■ **Page excerpt**:
★ ★ ★ ★ ★ ★ ★
Ali Riaz, former president and
COO of FAST (2000–2006), is currently CEO and founder of Attivio, Inc.,
an "Information Fabric/Information Infrastructure platform provider."
(The company doesn’t have a product yet and Riaz says it actually isn’t
competing against his old company because it is approaching the problem
differently.) Riaz sees the Microsoft move as a shot across the bow of
Google. He says that FAST has the experience and technology Microsoft
needs to counter Google’s forays into the enterprise with its search
appliance. He does bring up some concerns, mostly from the perspective
of FAST’s customers, such as level of support (FAST has an extremely
high customer satisfaction rate), level and speed of innovation,
possible changes in pricing strategy and business model, and FAST’s use
of Java and non-Microsoft technologies.
I found the media and
blog coverage of this news fascinating—it almost inundated me as I
tried to sort through it all. Comparing some of the headlines was most
intriguing, and showed the range of opinion on what this deal means.
- Did Microsoft Just Pull A FAST One?
- Microsoft Acquires FAST, Will Other Biggies Follow the Trend?
- Microsoft goes for Google jugular with search buy
- Microsoft’s Fast deal boosts Autonomy
- Microsoft’s FAST Bid Highlights Growth Of Enterprise Search
- Microsoft, Fast Combo To Yield Better Search Dev Tools
- Microsoft Vaults to Enterprise Search Top Rung With Fast Buy
- Microsoft
FAST Acquisition Suffers From Brain Drain (Asks " What kind of brain
drain might have FAST suffered during the 2007 layoffs?")
★ ★ ★ ★ ★ ★ ★
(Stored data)
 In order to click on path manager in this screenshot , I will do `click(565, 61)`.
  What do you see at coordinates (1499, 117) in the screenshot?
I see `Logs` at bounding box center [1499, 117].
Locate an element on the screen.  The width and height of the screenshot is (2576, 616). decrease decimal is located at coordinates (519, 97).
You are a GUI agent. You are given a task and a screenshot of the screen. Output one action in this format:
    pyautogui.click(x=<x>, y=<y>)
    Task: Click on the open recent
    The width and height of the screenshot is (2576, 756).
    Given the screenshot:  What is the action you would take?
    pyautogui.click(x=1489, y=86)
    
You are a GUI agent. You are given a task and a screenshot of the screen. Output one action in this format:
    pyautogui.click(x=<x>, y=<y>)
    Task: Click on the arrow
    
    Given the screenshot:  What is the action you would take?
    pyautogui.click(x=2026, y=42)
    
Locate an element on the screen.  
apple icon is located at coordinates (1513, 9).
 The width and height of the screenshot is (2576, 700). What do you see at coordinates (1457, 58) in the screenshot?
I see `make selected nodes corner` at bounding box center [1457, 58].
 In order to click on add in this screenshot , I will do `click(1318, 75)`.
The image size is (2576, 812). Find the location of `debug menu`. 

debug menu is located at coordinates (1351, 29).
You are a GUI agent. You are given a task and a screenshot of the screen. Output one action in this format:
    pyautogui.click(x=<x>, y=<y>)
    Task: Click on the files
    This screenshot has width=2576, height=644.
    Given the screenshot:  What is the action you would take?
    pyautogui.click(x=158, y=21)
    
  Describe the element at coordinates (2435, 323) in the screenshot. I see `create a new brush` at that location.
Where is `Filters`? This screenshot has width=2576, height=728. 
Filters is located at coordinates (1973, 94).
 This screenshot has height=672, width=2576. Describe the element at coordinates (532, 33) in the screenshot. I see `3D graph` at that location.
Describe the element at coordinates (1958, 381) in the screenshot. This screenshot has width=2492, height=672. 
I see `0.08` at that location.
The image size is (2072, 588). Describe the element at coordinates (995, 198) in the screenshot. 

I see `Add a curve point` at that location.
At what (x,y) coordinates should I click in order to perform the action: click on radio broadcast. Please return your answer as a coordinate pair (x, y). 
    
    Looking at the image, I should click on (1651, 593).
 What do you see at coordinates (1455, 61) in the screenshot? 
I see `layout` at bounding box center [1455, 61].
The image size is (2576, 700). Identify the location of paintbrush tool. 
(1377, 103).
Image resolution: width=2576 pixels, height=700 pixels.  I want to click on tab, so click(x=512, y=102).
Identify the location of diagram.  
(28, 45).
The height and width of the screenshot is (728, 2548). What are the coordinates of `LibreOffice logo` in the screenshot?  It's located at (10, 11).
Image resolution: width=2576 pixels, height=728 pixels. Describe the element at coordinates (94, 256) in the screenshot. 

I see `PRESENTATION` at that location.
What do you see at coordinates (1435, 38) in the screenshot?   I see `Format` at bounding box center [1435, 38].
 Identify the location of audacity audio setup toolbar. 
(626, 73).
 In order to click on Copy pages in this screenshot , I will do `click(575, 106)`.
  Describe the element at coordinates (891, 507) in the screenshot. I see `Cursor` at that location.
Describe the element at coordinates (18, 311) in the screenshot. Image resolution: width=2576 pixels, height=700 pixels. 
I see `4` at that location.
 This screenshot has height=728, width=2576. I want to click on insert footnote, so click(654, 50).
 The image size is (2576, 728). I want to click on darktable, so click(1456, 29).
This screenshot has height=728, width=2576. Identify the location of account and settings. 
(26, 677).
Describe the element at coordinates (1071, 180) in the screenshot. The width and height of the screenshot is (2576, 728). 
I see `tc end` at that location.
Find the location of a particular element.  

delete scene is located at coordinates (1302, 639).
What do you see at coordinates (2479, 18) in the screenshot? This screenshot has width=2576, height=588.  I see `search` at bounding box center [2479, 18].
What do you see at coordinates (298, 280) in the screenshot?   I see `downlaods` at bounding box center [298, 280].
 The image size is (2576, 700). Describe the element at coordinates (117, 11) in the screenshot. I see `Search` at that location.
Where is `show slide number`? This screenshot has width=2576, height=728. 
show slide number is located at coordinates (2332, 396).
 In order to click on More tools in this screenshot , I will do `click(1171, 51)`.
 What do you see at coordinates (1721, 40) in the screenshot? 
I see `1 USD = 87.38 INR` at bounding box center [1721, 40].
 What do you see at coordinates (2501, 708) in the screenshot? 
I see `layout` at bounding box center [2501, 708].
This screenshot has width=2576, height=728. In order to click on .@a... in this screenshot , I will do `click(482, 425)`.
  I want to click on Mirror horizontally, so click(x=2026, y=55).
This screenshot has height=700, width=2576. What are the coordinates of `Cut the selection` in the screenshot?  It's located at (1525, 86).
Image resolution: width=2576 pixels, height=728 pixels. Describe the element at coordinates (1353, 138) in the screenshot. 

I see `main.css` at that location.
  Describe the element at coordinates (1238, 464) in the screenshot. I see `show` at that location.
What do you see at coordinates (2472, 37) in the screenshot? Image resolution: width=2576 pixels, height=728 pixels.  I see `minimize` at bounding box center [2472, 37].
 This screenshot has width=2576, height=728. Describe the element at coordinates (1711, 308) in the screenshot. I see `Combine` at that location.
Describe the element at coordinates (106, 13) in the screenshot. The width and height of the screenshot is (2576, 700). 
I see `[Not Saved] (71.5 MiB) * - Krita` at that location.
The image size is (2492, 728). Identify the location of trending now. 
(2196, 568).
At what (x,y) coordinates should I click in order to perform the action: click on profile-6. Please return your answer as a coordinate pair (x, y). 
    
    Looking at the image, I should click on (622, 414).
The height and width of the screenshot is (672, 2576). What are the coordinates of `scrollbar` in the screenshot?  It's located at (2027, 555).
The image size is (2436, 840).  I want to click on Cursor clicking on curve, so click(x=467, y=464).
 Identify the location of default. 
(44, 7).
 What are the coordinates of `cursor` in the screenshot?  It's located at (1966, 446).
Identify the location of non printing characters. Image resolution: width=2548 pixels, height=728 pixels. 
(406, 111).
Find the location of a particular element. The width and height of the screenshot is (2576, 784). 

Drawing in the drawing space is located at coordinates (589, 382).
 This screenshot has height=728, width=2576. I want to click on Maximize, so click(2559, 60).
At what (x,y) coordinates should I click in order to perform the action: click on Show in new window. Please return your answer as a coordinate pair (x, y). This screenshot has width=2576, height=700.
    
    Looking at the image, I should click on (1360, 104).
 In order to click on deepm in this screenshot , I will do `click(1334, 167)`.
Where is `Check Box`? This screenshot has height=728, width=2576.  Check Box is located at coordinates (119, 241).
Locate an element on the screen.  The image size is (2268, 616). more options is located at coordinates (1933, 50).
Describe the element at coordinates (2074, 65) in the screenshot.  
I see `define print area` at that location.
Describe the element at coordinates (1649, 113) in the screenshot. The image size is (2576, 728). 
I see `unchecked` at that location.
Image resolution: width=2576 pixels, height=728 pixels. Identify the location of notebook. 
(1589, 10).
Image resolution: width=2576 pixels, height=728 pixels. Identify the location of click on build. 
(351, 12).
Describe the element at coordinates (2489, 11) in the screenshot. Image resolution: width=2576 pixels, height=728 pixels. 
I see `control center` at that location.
★ ★ ★ ★ ★ ★ ★
■ **Exercise details**: Carry on the excerpt above about Microsoft's acquisition of FAST from the point where it stops.

■ **Result for this task**:
FAST,
founded in 1997, is now a global organization with offices on six
continents. It is publicly traded under the ticker symbol FAST on the
Oslo Stock Exchange. It sold its internet search business, AlltheWeb,
to Overture Services in 2003. FAST’s solutions are used by more than
2,600 global customers and partners, including America Online (AOL),
CNET, Factiva, IBM, Knight Ridder, LexisNexis, Overture, Reed Elsevier,
and Reuters. Following some disappointing financial results in 2007,
the company went through a strategic realignment that involved a series
of cost reductions, job cuts, streamlining of internal operations, and
a renewed focus on key markets. FAST now has about 750 employees and
had projected its 2008 revenue to be in the $200 million to $210
million range. Competitors in the enterprise search space include
Autonomy (which owns Verity), Endeca, ISYS, Exalead, Siderean,
Vivisimo, IBM, and Google.
Paula J. Hane is Information Today, Inc.'s news bureau chief and editor of NewsBreaks.